Media e bufale: arriva il “bon ton” per giornalisti distratti

Due ricercatori statunitensi stilano un vademecum per proteggere la scienza dagli errori giornalistici. Tra le vittime delle prime pagine anche l’alcol. Ci sono le evidenze, i numeri, le interpretazioni. E poi ci sono i giornalisti che spesso sono del tutto all’oscuro di evidenze e numeri. Però non rinunciano con altrettanta facilità all’interpretazione. Una comoda scorciatoia che permette di saltare a piè pari la parte “gravosa” e di afferrare con estrema disinvoltura l’unica cosa che conta: la notizia. Sfortunatamente le vie brevi non di rado nascondono buche profonde nel loro percorso e incapparvi è tutt’altro che difficile. La frequenza con cui si sono verificati intoppi più o meno clamorosi nell’ultimo periodo ha spinto due ricercatori del Dartmouth Institute del New Hampshire a porre un freno all’orda di corbellerie che minaccia non solo la credibilità della scienza ma anche la corretta informazione dell’opinione pubblica.
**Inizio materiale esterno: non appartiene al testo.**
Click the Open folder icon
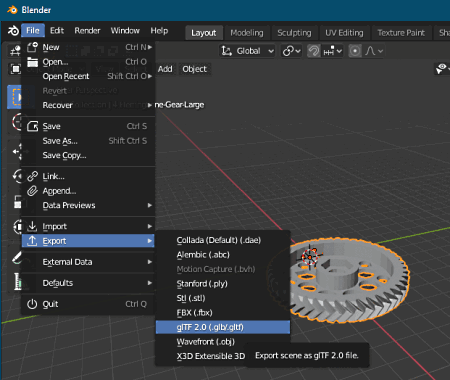Screen dimensions: 450x380 coord(32,62)
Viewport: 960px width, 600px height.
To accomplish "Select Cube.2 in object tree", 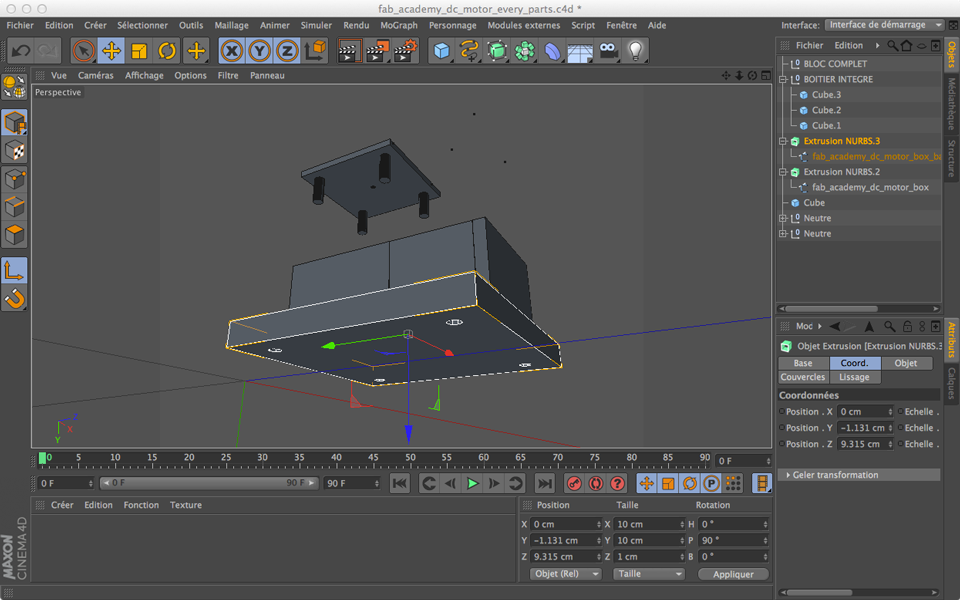I will point(826,110).
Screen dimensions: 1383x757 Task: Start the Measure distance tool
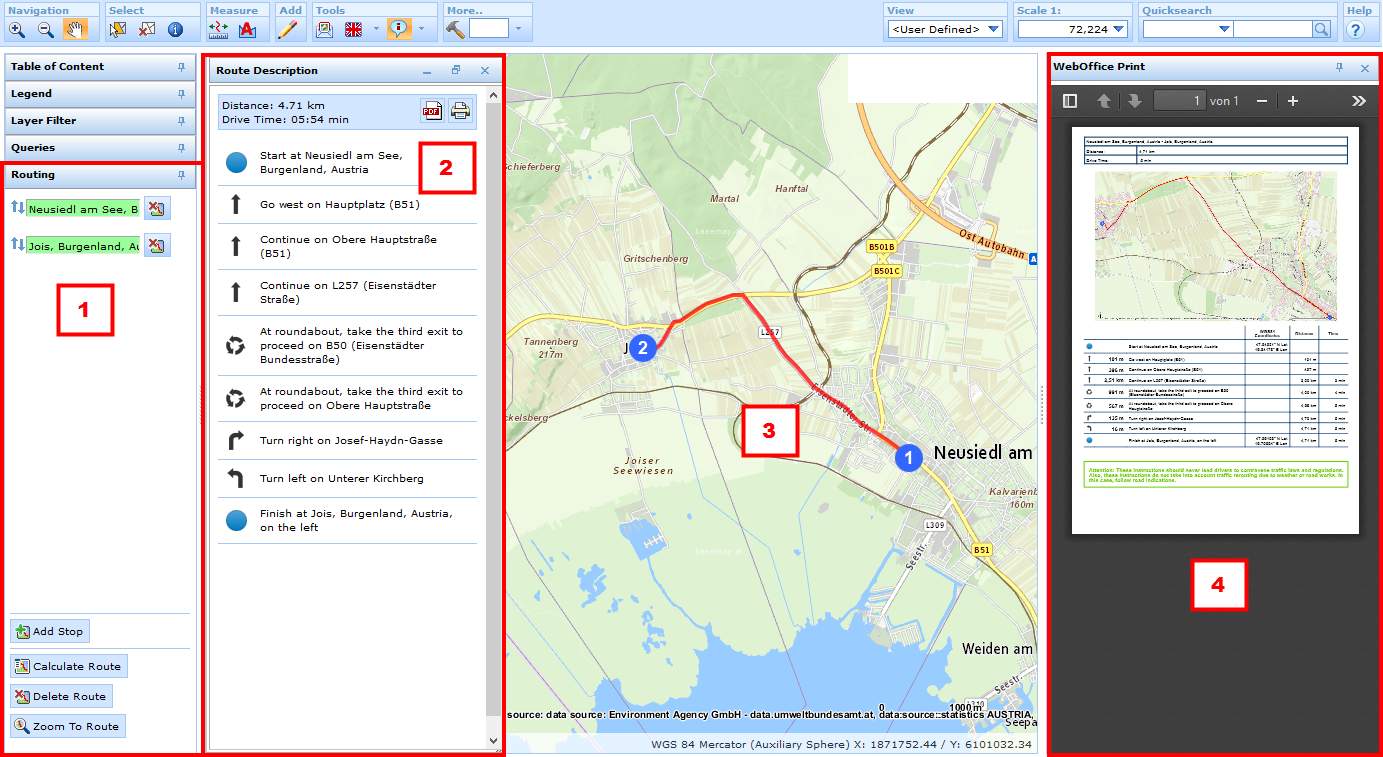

Un “fermi tutti” che Lisa Schwartz e Steven Woloshin lanciano all’intero mondo mediatico attraverso un singolare manuale di comportamento, una sorta di bon ton del giornalista, caldamente invitato ad informarsi prima di spararla grossa (1).

Un bufala tira l’altra
Tra gli esempi di flop mediatici finiscono addirittura i resoconti giornalistici su due lavori scientifici pubblicati su illustri riviste americane come il New England Journal of Medicine e il Journal of the National Cancer Institute. Il primo, non molto tempo fa, aveva pubblicato i risultati di un trial clinico effettuato su un nuovo farmaco anti-cancro, evidenziando chiaramente come le osservazioni riportate fossero assolutamente preliminari. Un passaggio che però deve essere sfuggito ai media, apparentemente impazienti di diffondere la notizia a sei colonne. In men che non si dica il farmaco in questione era diventato “la scoperta anti-cancro più importante degli ultimi dieci anni”.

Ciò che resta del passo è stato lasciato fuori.